(The Center Square) – As neighboring Washington deals with its own drug law overhaul, Portland Mayor Ted Wheeler has proposed measures to ban hard drug use in public.
“We’ll be passing a ‘time, place and manner’ type restriction that makes it clear it is not legal to use those kinds of drugs openly anywhere in the city of Portland,” he said to KATU. “You cannot openly use drugs in the city of Portland any more than you can pop open a beer and walk down the street.”
He plans to share more about this plan Thursday, but he told the Portland Metro Chamber at its annual meeting that he plans to regulate open-air drug use. Wheeler compared the restrictions to those on public drinking.
“It is legal for people to own alcohol, they can legally carry alcohol containers down the street or transport them in their car, but people can’t legally use them openly in public,” he said. “We’re intending to do the exact same thing with drugs.”
Wheeler said his plan does not contradict Measure 110, passed in 2020, which decriminalized the personal possession of certain amounts of hard drugs like heroin, cocaine and methamphetamines.
“Measure 110 legalizes personal possession of hard drugs, but it does not speak to the actual use in public of those drugs,” Wheeler said to KATU. “This will help us get a handle on the open drug use.”
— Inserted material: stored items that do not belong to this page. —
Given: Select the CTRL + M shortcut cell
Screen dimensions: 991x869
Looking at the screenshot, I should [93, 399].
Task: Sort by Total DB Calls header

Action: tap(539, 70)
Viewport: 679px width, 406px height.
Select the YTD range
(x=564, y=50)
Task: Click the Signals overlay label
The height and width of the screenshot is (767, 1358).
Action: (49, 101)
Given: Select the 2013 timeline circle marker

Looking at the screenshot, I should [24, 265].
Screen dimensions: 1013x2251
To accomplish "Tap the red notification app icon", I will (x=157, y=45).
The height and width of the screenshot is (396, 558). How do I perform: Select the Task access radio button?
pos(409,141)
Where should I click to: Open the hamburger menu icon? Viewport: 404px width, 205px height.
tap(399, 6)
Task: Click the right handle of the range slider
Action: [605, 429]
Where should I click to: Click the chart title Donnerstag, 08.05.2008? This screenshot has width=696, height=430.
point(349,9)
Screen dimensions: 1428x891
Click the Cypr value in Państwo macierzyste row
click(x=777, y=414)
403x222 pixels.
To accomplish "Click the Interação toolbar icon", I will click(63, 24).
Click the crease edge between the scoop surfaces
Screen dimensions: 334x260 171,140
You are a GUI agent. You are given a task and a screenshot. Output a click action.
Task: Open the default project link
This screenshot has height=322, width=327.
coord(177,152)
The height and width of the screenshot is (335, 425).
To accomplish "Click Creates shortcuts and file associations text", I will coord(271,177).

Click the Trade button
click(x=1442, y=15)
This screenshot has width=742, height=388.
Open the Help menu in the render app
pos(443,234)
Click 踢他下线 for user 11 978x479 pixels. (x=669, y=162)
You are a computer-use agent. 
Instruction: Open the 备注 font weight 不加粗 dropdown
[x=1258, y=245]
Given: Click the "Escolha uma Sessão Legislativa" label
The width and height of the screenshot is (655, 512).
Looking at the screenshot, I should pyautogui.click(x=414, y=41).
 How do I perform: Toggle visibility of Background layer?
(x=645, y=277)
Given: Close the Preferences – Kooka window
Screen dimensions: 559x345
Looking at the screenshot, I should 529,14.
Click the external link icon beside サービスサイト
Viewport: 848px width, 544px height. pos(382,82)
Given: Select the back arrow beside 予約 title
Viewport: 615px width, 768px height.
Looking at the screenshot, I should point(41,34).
Measure 110 allows officers to refer individuals to treatment and fine them up to $100 for possessing hard drugs. Part of Portland’s Central City Recovery Plan is to increase patrol visibility and citation issuance for drug-related crimes.
Portland’s fatal overdoses in mid-May had increased 46% since that time last year, according to the Willamette Week. The city saw 158 fatal overdoses in 2022. The state has seen a 210% increase in fentanyl-related deaths since 2020, according to Axios.
The Clackamas County Commission, in the Portland Metro Area, recently passed a measure to ask voters if they support directing state lawmakers to modify or repeal Measure 110, according to KGW.
In State v. Blake, the Washington Supreme Court struck down the state’s main drug possession crime. This meant there was no state law making simple drug possession a crime unless the legislature passed one, which it did with ESB 5476, according to the ACLU.
The bill, however, expires July 1. But Washington’s legislature passed ESB 5536 in May’s special session, making the intentional possession or public use of certain amounts of illegal drugs a modified gross misdemeanor. It made the crime punishable by up to six months in jail for the first two offenses and by up to a year after that.